New Tool Released: SpectrophotometricColorCalibration (SPCC)

Spidy · Nov 28, 2022

Newbie question.

Do I need the GDR3 files if I have the GDR3SP files?

camastro · Nov 28, 2022

Yes. The GDR3 files are needed for plate solving to acquire the co-ordinates of your image; the GDR3SP files are for colour calibration. You only need to download sufficient of the GDR3 files to ensure that there are enough stars covered in your images - with wide field images the first catalogue may be sufficient.

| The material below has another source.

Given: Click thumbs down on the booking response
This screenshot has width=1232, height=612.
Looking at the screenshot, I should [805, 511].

littledevils · Nov 30, 2022

Is there somewhere else that I can download Gaia from? I have been trying to download this off the pixinsight website for days. I'm only doing the small one and I just can't get the 03 to download at all. It keeps coming up with a network error. Sometimes I only get to .1 gb downloaded before it fails and other times I have got as far as 1.6 gb (after a couple of hours). It's got to be easier than this. I've had friends try to download it on their computers and none have been able to get it either.

pstrauss · Nov 30, 2022

Am getting the error pasted below. SPCC can't find the Gaia database. Both the Gaia process and Imagesolver can find it and use it. I did start by setting up the Gaia process and pointing it to the new Gaia database (small version). Can you please advise how to show SPCC where the database is?

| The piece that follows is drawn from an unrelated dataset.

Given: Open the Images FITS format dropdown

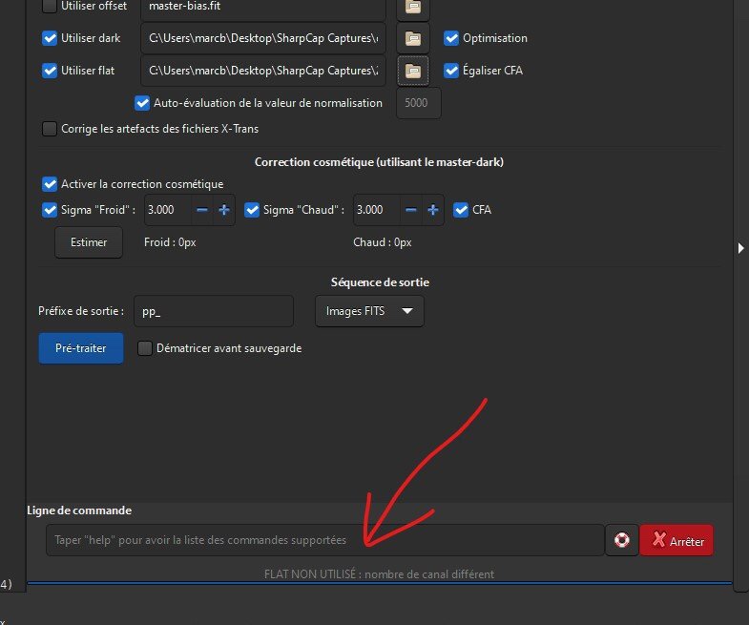Looking at the screenshot, I should [x=369, y=311].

SpectrophotometricColorCalibration: Processing view: M42_RGB_Combo_Image74_ABE
Writing swap files...
284.761 MiB/s

* Retrieving Gaia DR3/SP database information

run -x "C:/Users/der94/AppData/Local/Temp/SPCC_EVW41DRGF3Z0.js"

Processing script file: C:/Users/der94/AppData/Local/Temp/SPCC_EVW41DRGF3Z0.js
*** Error: No database files have been selected.

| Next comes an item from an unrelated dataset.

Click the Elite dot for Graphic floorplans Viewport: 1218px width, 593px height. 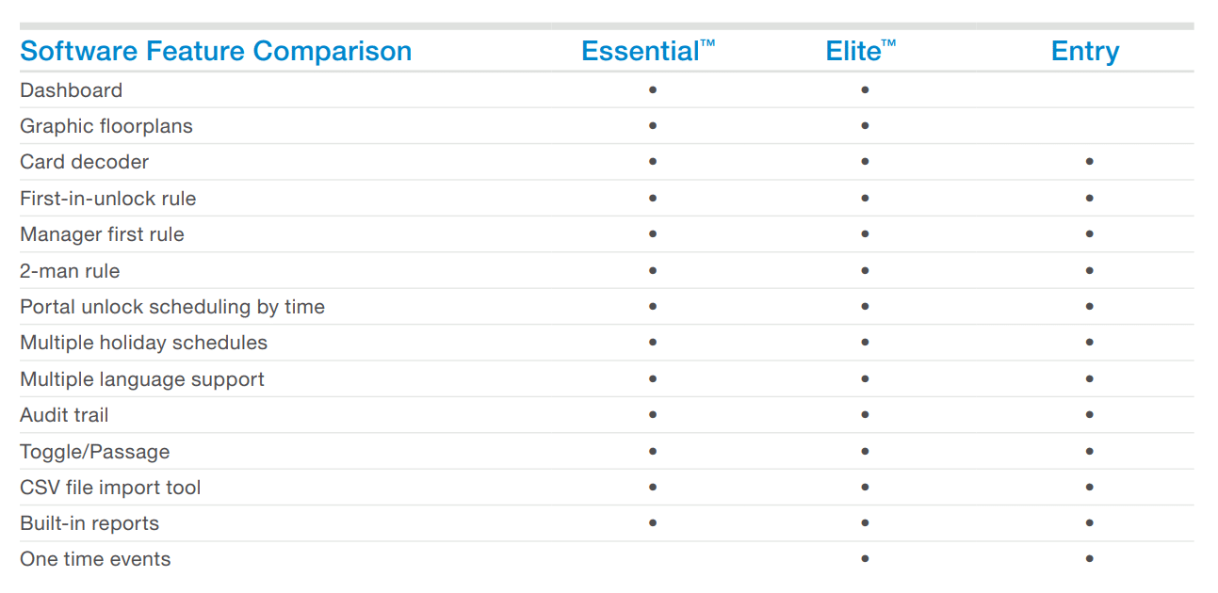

*** Error: Database files not available for the Gaia DR3/SP catalog, or the XPSD server is not properly configured.
Reading swap files...
1806.499 MiB/s
<* failed *>

pstrauss · Nov 30, 2022

pstrauss said:
Am getting the error pasted below. SPCC can't find the Gaia database. Both the Gaia process and Imagesolver can find it and use it. I did start by setting up the Gaia process and pointing it to the new Gaia database (small version). Can you please advise how to show SPCC where the database is?

SpectrophotometricColorCalibration: Processing view: M42_RGB_Combo_Image74_ABE
Writing swap files...
284.761 MiB/s

* Retrieving Gaia DR3/SP database information

run -x "C:/Users/der94/AppData/Local/Temp/SPCC_EVW41DRGF3Z0.js"

Processing script file: C:/Users/der94/AppData/Local/Temp/SPCC_EVW41DRGF3Z0.js
*** Error: No database files have been selected.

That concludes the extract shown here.